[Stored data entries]
>>>
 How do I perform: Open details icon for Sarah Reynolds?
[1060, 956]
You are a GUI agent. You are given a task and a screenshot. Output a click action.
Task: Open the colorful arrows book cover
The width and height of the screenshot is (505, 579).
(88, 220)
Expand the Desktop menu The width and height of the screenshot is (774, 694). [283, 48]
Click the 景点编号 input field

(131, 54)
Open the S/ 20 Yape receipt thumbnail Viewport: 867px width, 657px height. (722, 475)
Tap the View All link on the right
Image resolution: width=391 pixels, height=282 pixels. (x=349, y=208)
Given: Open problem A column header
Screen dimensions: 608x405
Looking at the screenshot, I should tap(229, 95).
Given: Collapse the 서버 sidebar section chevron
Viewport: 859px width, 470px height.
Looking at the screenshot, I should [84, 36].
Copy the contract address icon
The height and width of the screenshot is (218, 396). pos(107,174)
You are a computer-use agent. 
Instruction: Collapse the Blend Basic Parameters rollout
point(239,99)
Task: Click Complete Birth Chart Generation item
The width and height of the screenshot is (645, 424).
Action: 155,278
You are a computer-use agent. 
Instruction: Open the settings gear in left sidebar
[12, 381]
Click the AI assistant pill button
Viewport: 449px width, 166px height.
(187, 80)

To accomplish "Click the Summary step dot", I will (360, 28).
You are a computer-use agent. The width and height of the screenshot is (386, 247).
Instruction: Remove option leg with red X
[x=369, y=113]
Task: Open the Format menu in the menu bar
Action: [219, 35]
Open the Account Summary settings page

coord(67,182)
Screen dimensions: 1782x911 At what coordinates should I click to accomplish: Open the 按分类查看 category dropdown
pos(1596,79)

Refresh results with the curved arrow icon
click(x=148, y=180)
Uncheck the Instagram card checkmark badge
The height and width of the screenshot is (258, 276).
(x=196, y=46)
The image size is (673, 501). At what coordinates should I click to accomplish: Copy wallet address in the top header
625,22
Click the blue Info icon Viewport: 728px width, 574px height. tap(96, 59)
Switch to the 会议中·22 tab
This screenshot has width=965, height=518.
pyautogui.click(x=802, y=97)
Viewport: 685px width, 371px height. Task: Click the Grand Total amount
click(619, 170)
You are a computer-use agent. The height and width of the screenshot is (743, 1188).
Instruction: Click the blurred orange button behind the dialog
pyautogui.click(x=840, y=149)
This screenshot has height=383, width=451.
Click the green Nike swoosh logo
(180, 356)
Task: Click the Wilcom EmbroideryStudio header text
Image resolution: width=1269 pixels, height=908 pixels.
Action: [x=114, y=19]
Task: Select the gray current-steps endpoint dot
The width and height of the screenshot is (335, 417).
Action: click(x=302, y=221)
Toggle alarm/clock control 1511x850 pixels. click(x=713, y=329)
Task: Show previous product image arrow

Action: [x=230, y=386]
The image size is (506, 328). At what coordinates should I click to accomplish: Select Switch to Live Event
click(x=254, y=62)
<<<
PROBLEM: Set down nothing but the lines from the one containing "Refresh results with the curved arrow icon" through the final line above, exactly as written.

ANSWER TO THIS PROBLEM:
Refresh results with the curved arrow icon
click(x=148, y=180)
Uncheck the Instagram card checkmark badge
The height and width of the screenshot is (258, 276).
(x=196, y=46)
The image size is (673, 501). At what coordinates should I click to accomplish: Copy wallet address in the top header
625,22
Click the blue Info icon Viewport: 728px width, 574px height. tap(96, 59)
Switch to the 会议中·22 tab
This screenshot has width=965, height=518.
pyautogui.click(x=802, y=97)
Viewport: 685px width, 371px height. Task: Click the Grand Total amount
click(619, 170)
You are a computer-use agent. The height and width of the screenshot is (743, 1188).
Instruction: Click the blurred orange button behind the dialog
pyautogui.click(x=840, y=149)
This screenshot has height=383, width=451.
Click the green Nike swoosh logo
(180, 356)
Task: Click the Wilcom EmbroideryStudio header text
Image resolution: width=1269 pixels, height=908 pixels.
Action: [x=114, y=19]
Task: Select the gray current-steps endpoint dot
The width and height of the screenshot is (335, 417).
Action: click(x=302, y=221)
Toggle alarm/clock control 1511x850 pixels. click(x=713, y=329)
Task: Show previous product image arrow

Action: [x=230, y=386]
The image size is (506, 328). At what coordinates should I click to accomplish: Select Switch to Live Event
click(x=254, y=62)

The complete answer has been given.